== Segment start ==

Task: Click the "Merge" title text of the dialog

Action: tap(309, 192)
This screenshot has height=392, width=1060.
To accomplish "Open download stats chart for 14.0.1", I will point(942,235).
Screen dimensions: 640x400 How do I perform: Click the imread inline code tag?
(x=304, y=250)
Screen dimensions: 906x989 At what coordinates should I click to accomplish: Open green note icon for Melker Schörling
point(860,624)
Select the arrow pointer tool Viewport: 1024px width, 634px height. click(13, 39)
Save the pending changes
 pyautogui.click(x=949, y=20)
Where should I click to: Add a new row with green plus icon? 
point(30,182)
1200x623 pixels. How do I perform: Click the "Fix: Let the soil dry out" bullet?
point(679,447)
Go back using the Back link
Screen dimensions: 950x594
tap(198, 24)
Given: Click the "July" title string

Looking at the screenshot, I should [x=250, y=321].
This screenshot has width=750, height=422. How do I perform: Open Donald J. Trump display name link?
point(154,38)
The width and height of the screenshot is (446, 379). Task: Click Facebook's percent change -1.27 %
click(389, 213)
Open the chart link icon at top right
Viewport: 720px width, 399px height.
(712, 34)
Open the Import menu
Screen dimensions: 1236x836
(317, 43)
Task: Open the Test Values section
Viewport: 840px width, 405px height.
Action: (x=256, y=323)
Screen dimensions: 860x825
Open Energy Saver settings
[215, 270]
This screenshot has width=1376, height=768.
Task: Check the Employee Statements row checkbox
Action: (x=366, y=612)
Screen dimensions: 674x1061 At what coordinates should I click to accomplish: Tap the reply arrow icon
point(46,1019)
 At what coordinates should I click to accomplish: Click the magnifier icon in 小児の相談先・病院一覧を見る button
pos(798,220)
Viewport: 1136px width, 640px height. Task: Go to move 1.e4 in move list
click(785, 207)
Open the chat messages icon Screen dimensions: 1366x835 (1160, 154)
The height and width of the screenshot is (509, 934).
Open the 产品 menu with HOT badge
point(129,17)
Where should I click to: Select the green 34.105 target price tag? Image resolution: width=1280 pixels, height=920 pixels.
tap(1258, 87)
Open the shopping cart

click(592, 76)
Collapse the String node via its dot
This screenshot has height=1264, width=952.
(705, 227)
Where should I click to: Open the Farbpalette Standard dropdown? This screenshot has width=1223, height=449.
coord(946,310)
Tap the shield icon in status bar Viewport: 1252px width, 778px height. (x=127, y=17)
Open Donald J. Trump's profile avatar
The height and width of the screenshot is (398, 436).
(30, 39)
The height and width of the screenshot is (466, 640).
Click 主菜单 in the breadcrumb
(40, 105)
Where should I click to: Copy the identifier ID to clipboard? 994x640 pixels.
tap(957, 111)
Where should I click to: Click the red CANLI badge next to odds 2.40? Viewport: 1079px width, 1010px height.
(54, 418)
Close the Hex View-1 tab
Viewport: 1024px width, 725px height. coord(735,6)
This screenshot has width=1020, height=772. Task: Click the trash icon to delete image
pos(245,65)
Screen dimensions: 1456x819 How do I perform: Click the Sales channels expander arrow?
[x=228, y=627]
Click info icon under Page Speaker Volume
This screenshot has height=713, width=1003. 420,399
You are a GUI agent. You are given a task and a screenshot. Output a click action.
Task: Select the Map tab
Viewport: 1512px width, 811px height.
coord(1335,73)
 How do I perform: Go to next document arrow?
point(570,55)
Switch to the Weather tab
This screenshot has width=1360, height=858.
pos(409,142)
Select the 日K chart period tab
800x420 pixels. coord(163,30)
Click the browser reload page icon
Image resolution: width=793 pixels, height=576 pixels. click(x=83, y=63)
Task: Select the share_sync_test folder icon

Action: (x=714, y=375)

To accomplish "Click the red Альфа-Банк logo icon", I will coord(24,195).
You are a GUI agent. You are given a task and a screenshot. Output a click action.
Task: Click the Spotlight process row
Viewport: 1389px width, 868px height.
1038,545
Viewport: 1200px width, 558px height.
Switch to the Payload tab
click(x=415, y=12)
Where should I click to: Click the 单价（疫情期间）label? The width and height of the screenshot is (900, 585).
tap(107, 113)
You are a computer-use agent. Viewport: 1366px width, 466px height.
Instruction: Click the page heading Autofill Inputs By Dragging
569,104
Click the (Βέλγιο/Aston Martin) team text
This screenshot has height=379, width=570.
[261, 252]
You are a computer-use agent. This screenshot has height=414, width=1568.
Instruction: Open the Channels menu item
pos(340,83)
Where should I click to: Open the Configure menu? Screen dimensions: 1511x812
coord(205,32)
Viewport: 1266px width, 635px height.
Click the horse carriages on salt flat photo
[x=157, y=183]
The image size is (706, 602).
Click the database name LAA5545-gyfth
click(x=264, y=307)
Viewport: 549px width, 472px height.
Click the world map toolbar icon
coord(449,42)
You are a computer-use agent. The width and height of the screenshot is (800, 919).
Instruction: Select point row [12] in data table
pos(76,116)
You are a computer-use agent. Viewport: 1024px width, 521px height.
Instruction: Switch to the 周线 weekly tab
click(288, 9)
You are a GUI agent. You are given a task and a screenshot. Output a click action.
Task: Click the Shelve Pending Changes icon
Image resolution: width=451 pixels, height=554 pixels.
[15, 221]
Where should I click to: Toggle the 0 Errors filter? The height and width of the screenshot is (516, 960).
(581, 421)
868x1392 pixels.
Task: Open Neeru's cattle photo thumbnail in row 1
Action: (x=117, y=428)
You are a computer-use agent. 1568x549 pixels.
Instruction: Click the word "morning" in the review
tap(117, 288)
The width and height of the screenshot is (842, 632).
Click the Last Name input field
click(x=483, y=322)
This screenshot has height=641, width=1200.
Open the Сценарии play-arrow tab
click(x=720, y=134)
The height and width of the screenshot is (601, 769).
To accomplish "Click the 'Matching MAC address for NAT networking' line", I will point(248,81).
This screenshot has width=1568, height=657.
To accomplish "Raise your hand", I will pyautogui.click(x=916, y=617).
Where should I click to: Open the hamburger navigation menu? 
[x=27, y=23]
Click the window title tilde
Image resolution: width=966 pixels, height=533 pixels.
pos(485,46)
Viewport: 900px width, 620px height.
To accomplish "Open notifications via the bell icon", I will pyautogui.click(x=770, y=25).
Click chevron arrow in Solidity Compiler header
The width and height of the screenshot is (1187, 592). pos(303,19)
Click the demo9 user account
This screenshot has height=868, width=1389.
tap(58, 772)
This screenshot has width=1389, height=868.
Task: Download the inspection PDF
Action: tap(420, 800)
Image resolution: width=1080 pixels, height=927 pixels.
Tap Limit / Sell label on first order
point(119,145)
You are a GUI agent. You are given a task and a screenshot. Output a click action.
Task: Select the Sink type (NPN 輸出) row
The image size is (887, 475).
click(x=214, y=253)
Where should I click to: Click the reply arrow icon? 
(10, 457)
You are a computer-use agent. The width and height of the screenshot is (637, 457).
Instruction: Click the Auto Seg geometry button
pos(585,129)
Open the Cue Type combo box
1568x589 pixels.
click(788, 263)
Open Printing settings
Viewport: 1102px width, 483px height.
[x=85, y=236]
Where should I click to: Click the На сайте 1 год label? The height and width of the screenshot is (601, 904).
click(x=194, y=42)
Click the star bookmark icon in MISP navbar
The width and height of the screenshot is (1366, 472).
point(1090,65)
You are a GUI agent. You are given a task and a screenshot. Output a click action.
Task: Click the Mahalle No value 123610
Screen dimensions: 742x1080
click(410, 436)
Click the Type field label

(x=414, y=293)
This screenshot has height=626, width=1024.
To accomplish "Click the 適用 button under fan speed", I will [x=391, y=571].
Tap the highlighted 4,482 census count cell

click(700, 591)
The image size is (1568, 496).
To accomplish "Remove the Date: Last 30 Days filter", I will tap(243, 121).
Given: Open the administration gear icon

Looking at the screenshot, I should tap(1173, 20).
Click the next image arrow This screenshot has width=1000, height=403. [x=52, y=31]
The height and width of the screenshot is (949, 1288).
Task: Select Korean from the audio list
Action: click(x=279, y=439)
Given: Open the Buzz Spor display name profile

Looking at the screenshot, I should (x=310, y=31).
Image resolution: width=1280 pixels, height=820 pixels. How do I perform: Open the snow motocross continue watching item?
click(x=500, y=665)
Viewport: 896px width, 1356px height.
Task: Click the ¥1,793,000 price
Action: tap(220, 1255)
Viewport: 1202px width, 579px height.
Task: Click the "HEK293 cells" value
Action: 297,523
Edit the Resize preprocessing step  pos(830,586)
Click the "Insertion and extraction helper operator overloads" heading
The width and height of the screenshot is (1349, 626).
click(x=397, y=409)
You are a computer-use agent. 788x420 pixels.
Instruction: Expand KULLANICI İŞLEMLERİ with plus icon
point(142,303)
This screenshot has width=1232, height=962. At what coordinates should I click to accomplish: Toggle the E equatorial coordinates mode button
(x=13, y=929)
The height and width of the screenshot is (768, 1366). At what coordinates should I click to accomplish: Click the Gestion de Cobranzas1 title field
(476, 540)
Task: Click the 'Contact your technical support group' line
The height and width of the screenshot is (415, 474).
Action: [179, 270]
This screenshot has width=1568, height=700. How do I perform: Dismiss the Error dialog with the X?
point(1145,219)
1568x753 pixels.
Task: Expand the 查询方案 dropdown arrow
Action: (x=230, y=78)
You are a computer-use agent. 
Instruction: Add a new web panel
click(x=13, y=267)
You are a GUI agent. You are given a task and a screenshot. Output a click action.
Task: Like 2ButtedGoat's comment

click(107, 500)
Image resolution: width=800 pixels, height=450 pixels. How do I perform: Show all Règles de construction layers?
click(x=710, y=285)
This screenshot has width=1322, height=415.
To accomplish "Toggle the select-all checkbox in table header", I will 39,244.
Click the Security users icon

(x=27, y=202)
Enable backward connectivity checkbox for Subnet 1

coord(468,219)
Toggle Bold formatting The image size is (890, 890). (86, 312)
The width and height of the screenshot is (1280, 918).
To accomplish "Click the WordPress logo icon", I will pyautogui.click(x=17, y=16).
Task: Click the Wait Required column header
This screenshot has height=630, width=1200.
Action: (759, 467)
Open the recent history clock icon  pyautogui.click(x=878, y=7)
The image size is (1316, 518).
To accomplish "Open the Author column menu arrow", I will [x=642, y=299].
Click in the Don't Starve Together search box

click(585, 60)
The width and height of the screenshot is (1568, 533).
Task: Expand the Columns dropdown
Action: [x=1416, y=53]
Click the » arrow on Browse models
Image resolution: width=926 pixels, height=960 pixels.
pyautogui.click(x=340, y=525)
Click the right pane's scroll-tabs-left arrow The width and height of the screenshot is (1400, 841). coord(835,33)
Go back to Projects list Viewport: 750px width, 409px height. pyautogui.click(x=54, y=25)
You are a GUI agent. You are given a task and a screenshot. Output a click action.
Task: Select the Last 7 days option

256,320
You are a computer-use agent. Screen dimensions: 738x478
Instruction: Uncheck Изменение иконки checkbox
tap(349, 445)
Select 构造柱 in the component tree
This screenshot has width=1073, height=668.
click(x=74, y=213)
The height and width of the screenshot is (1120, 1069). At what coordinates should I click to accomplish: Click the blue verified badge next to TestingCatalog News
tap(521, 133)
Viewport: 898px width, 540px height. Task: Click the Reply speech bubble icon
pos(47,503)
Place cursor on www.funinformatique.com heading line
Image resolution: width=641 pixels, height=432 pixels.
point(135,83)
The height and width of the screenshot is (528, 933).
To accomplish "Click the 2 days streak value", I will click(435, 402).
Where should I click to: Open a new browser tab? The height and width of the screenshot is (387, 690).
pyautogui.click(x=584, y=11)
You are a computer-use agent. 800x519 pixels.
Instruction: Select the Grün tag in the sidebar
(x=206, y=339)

== Segment end ==

### INSTRUCTIONS TO FOLLOW
Word for word, reproduce the listing above from its start up to and including the line that has "Select the arrow". Give only those lines.

### EXPECTED OUTPUT
Task: Click the "Merge" title text of the dialog

Action: tap(309, 192)
This screenshot has height=392, width=1060.
To accomplish "Open download stats chart for 14.0.1", I will point(942,235).
Screen dimensions: 640x400 How do I perform: Click the imread inline code tag?
(x=304, y=250)
Screen dimensions: 906x989 At what coordinates should I click to accomplish: Open green note icon for Melker Schörling
point(860,624)
Select the arrow pointer tool Viewport: 1024px width, 634px height. click(13, 39)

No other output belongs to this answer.